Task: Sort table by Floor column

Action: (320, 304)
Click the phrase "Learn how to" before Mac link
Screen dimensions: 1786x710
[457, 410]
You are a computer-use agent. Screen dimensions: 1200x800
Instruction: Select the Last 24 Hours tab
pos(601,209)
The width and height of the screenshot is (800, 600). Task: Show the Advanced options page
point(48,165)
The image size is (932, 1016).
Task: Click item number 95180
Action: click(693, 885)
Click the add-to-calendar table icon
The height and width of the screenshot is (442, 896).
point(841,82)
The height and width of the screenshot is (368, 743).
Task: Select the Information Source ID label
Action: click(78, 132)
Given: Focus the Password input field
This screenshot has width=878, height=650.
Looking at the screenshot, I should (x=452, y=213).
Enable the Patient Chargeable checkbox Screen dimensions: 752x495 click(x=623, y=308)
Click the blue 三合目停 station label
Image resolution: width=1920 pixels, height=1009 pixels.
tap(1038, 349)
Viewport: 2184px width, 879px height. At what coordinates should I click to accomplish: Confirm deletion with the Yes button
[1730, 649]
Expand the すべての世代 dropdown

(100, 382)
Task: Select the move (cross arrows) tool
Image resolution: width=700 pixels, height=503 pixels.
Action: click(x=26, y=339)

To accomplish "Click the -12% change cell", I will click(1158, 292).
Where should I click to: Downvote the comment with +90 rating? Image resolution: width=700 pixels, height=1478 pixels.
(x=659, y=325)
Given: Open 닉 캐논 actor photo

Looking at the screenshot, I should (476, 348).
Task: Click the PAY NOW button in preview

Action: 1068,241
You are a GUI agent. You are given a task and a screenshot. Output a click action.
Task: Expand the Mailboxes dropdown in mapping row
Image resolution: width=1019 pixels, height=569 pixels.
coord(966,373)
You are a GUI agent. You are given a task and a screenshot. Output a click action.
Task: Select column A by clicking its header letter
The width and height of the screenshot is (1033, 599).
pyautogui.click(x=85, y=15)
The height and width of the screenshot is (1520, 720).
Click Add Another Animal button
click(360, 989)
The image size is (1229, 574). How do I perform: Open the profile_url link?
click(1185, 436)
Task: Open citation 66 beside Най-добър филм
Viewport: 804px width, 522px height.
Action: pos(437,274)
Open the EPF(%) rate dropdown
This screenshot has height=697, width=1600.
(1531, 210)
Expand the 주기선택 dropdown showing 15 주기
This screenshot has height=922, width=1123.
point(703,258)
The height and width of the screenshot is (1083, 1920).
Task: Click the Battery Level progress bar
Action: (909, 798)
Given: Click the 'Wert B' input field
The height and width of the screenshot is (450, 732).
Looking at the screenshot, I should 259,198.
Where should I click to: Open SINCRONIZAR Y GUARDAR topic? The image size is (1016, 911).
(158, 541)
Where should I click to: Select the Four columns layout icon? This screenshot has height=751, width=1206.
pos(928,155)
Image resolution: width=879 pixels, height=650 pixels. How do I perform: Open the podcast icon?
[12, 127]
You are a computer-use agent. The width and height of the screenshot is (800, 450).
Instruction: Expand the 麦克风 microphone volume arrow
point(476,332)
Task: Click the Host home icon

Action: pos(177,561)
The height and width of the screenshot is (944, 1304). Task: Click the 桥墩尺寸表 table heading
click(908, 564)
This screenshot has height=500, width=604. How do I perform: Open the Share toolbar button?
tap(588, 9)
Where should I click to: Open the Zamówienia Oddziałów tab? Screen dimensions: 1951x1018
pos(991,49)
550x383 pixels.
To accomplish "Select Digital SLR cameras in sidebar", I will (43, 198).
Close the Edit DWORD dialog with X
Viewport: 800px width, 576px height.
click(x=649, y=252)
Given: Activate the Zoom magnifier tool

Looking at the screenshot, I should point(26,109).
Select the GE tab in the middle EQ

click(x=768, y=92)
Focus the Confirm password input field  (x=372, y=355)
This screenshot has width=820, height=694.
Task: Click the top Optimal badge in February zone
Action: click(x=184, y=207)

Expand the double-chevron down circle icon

########

*BRIEF*.
Of the lines in the data, report each one containing the string "will".

*RESPONSE AREA*.
To accomplish "Click the -12% change cell", I will click(1158, 292).
To accomplish "Select Digital SLR cameras in sidebar", I will (43, 198).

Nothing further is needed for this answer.